Note that the same time as high reads Rdratio drops close to zero. At this site I was asked to investigate when the IT department started getting phone calls from users reporting the system was slow for extended periods. This had been going on seemingly at random for several weeks when I was asked to look at the system.
Because pButtons had been scheduled for daily 24-hour runs it was relatively simple to go back through several weeks data to start seeing a pattern of high PhyRds and low Rdratio which correlated with support calls.
After further analysis the cause was tracked to a new shift worker who was running several reports entering 'bad' parameters combined with badly written queries without appropriate indexes causing the high database reads. This accounted for the seemingly random slowness. Because these long running reports are reading data into global buffers the result is interactive user’s data is being fetched from physical storage, rather than memory as well as storage being stressed to service the reads.
Monitoring PhyRds and Rdratio will give you an idea of the beat rate of your systems and maybe allow you to track down bad reports or queries. There may be valid reason for high PhyRds -- perhaps a report must be run at a certain time. With modern 64-bit operating systems and servers with large physical memory capacity you should be able to minimise PhyRds on your production systems.
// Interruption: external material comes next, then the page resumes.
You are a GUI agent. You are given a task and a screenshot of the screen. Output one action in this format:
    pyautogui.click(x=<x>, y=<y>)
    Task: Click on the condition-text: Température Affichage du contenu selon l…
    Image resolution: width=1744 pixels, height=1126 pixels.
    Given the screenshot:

If you do see high PhyRds on your system there are a couple of strategies you can consider:
- Improve the performance by increasing the number of database (global) buffers (and system memory).
- Long running reports or extracts can be moved out of business hours.
- Long running read only reports, batch jobs or data extracts can be run on a separate shadow server or asynchronous mirror to minimise the impact on interactive users and to offload system resource use such as CPU and IOPS.
Usually low PhyRds is a good thing and it's what we aim for when we size systems. However if you have low PhyRds and users are complaining about performance there are still things that can be checked to ensure storage is not a bottleneck - the reads may be low because the system cannot service any more. We will look at storage closer in a future post.
In this post we looked at how graphing the metrics collected in pButtons can give a health check at a glance. In upcoming posts I will dig deeper into the relationship between the system and Caché metrics and how you can use these to plan for the future.